*OEFENTEKST*:
Ook hier geldt dat er aan het elimineren van dit risico "kosten" verbonden zijn: indien met geen relatief koersrisico wenst te lopen, kan men kiezen voor een passieve beleggingsstijl. Doch daarmee raakt men tevens de kans op een hoger rendement dan dat van de benchmark kwijt. De prijs is weliswaar het prijsgeven van een kans, dock ook een kans heeft, in deze context, een waarde.

Een portfoliomanager die zijn tracking error ziet toenemen, en constateert dat hij de grenzen van zijn risicobudget nadert, zal bijvoorbeeld zijn beleggingsstijl moeten aanpassen, door beleggingen met een grotere volatiliteit te verruilen voor beleggingen met een kleinere volatiliteit. (Hij zal bijvoorbeeld aandelen moeten verkopen ten gunste van obligaties. Een variant op een dergelijke situatie deed zich, tot op zekere hoogte, in 2003 voor toen de Pensioen- en Verzekeringskamer bij een aantal Nederlandse pensioenfondsen aandrong op het verminderen van het percentage aandelen in de beleggingsportefeuille.)

*OPDRACHT*:
Noem alle verschillende woorden in de tekst over beleggingsrisico waarin "risico" voorkomt. De gegevens zijn hierbij niet van belang.

*BRONGEGEVENS*:

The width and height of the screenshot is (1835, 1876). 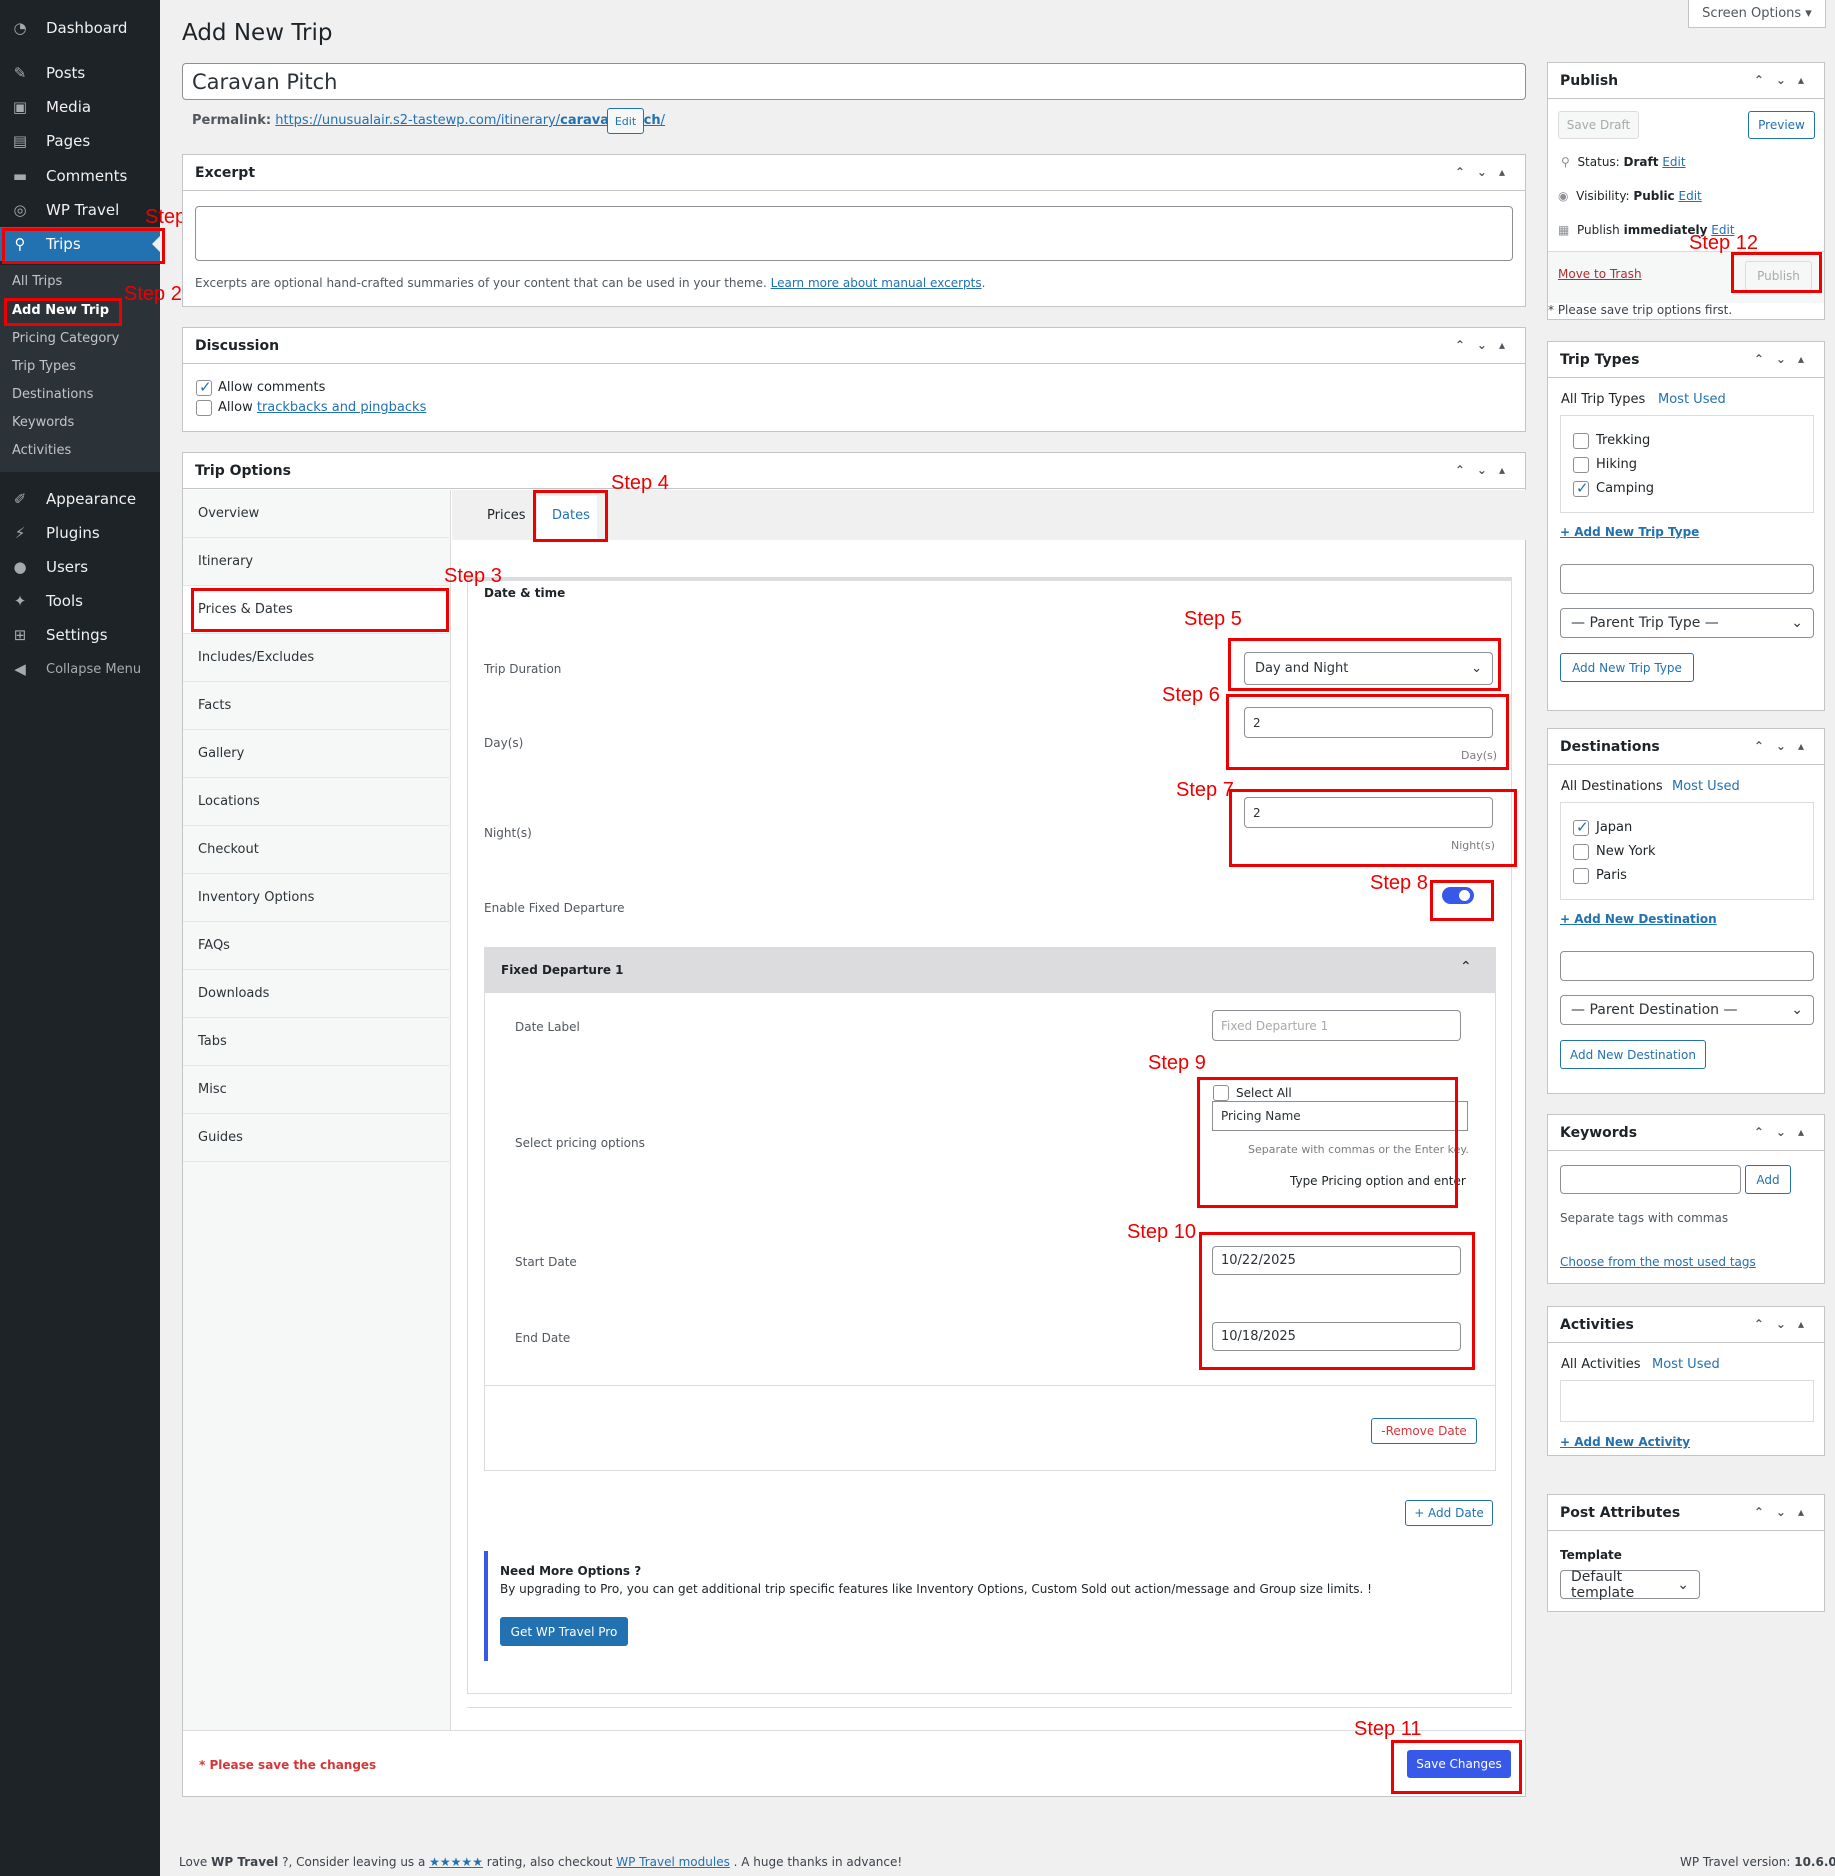 What do you see at coordinates (316, 706) in the screenshot?
I see `nav-facts: Facts` at bounding box center [316, 706].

*ANTWOORD*:
risico, koersrisico, risicobudget